Time Period | 3 Months [change] |
Direction | Moves Together |
Strength | Very Weak |
Accuracy | 98.59% |
Values | Daily Returns |
UNIQA Insurance Group vs. International Biotechnology Tr
Performance |
Timeline |
UNIQA Insurance Group |
International Biotechnology |
UNIQA Insurance and International Biotechnology Volatility Contrast
Predicted Return Density |
Returns |
Pair Trading with UNIQA Insurance and International Biotechnology
The main advantage of trading using opposite UNIQA Insurance and International Biotechnology positions is that it hedges away some unsystematic risk. Because of two separate transactions, even if UNIQA Insurance position performs unexpectedly, International Biotechnology can make up some of the losses. Pair trading also minimizes risk from directional movements in the market.
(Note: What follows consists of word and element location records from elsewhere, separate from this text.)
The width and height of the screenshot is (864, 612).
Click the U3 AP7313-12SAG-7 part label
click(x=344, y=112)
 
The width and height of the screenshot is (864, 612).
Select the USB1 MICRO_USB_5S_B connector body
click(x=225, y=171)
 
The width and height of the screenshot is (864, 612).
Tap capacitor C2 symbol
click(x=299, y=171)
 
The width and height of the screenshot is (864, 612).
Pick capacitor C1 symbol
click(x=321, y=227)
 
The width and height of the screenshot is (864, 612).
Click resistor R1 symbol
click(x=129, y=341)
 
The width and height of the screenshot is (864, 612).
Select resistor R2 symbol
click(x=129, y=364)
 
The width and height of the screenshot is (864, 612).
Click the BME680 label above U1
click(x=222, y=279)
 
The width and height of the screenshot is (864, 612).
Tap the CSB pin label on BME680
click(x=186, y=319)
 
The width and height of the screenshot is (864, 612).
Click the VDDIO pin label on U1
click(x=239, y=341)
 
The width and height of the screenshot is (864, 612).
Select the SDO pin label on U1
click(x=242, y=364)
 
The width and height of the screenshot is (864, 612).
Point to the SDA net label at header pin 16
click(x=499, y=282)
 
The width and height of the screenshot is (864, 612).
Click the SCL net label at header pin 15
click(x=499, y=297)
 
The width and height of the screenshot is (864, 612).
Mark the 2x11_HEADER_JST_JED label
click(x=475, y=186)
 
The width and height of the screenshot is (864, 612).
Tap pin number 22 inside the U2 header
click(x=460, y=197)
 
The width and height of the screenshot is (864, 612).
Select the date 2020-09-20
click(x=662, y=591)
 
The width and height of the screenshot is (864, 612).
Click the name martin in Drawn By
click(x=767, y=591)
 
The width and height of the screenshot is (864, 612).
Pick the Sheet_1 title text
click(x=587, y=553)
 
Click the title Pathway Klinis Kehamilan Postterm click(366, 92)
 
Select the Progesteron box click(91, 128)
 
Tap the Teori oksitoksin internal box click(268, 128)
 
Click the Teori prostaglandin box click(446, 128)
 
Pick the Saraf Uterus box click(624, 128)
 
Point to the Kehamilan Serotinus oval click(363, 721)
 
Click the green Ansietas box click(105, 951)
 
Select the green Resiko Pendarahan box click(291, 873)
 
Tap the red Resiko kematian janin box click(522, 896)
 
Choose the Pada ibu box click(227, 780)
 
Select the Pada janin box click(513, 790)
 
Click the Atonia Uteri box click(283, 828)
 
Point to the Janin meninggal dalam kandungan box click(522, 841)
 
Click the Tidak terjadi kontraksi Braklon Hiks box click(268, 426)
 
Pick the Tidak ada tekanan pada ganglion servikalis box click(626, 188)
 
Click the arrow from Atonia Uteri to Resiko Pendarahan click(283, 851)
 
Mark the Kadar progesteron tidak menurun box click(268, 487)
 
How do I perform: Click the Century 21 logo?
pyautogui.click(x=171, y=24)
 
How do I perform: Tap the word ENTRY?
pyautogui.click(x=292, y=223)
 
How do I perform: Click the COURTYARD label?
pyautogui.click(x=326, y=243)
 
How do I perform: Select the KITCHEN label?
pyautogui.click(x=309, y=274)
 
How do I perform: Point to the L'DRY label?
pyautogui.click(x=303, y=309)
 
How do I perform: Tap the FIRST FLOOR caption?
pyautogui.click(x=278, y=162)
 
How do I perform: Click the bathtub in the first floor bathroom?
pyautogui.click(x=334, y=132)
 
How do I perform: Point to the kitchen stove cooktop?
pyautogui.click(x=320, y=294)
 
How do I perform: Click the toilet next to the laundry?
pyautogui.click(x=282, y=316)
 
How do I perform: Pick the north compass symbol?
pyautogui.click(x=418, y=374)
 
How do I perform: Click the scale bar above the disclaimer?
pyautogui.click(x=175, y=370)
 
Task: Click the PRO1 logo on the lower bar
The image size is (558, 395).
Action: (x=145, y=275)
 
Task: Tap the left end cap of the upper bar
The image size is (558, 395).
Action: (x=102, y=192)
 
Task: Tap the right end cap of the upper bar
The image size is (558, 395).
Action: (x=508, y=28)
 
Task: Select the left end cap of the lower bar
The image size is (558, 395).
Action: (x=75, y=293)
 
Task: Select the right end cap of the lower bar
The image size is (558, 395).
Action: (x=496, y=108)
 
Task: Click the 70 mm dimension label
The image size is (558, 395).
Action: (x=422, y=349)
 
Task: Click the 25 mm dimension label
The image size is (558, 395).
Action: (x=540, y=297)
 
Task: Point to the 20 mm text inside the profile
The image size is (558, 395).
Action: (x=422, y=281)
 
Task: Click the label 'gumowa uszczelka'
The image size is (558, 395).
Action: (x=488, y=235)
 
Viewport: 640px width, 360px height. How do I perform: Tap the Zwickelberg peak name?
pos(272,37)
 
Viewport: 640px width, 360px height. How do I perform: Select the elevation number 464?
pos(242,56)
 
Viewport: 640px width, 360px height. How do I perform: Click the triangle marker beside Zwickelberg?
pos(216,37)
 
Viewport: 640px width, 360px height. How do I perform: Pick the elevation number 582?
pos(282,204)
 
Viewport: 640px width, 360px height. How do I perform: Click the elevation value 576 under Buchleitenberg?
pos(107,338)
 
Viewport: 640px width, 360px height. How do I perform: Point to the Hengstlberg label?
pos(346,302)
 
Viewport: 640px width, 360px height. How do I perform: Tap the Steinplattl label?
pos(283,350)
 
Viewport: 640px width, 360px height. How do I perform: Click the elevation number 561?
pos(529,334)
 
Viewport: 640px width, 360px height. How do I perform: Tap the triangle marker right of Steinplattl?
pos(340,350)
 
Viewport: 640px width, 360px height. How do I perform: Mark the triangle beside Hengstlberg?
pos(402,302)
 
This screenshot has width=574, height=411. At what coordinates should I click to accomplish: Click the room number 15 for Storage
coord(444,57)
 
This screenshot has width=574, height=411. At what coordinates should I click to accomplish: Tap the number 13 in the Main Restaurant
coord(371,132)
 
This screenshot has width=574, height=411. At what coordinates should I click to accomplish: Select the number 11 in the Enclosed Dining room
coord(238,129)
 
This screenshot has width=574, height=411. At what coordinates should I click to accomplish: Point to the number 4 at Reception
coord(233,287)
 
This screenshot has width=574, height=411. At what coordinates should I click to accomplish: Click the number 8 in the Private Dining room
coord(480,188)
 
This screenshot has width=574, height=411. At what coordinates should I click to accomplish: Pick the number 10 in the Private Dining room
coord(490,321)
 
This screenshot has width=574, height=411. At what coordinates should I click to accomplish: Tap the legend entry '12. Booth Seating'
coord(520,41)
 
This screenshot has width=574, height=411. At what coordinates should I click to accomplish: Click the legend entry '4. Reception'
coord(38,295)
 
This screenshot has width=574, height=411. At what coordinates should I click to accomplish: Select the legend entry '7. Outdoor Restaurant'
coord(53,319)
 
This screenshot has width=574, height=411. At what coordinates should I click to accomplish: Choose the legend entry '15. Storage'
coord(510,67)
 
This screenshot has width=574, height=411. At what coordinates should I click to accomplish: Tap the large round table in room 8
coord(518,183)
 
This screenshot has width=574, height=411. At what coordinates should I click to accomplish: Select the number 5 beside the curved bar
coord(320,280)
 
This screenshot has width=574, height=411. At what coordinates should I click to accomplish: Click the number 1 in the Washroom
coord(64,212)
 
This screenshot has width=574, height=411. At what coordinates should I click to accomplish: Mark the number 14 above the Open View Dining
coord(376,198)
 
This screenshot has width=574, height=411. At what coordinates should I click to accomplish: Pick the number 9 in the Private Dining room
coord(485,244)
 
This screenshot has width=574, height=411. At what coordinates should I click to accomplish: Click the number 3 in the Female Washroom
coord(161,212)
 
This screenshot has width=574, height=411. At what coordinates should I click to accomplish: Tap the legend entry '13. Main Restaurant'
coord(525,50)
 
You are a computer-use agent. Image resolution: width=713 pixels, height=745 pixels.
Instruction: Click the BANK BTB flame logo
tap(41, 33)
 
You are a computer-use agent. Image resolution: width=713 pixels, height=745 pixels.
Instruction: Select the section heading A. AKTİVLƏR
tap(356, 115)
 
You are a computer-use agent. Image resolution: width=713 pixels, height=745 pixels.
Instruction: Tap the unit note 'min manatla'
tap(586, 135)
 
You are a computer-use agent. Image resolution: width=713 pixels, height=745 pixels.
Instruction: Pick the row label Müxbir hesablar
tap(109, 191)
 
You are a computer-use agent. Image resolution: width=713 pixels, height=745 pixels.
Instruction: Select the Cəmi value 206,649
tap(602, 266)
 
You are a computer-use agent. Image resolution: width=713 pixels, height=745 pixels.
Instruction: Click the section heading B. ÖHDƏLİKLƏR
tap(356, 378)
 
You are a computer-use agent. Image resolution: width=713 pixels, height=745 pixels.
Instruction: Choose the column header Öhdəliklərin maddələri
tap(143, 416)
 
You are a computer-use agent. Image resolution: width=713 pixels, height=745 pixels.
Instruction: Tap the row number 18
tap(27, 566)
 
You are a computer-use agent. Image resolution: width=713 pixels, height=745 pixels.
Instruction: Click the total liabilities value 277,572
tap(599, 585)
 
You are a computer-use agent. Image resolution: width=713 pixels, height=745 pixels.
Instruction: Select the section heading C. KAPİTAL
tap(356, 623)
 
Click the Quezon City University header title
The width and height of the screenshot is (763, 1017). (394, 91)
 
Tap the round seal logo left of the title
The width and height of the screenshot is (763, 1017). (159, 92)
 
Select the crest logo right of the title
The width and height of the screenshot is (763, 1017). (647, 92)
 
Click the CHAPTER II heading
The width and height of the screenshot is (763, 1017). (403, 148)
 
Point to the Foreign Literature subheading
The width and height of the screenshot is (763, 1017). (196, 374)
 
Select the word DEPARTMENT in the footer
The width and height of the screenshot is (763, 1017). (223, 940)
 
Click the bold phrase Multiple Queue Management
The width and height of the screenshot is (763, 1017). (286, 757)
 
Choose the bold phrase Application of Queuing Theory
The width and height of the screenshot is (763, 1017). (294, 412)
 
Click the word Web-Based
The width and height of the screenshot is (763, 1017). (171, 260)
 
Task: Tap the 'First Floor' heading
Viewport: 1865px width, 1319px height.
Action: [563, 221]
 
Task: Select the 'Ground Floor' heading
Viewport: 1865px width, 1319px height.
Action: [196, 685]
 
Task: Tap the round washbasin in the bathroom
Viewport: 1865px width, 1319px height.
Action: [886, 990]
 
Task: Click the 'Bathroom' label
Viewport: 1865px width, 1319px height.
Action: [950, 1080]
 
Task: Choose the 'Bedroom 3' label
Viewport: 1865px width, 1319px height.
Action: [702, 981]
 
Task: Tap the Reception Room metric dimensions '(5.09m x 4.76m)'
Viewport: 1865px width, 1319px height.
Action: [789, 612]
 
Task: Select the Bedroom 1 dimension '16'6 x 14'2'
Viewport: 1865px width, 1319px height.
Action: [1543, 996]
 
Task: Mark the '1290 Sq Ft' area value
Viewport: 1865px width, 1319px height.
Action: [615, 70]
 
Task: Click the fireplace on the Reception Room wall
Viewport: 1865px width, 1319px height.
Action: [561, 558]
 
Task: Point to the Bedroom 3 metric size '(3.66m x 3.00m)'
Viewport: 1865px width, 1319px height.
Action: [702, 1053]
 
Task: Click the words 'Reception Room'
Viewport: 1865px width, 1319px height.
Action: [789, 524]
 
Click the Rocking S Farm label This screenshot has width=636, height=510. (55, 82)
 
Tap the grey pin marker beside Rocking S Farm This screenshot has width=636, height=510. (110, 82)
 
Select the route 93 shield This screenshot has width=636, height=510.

For example, if an entire industry or sector drops because of unexpected headlines, the short position in International Biotechnology will offset losses from the drop in International Biotechnology's long position.UNIQA Insurance vs. First Class Metals | UNIQA Insurance vs. Monster Beverage Corp | UNIQA Insurance vs. Empire Metals Limited | UNIQA Insurance vs. Associated British Foods |
Check out your portfolio center.Note that this page's information should be used as a complementary analysis to find the right mix of equity instruments to add to your existing portfolios or create a brand new portfolio. You can also try the My Watchlist Analysis module to analyze my current watchlist and to refresh optimization strategy. Macroaxis watchlist is based on self-learning algorithm to remember stocks you like.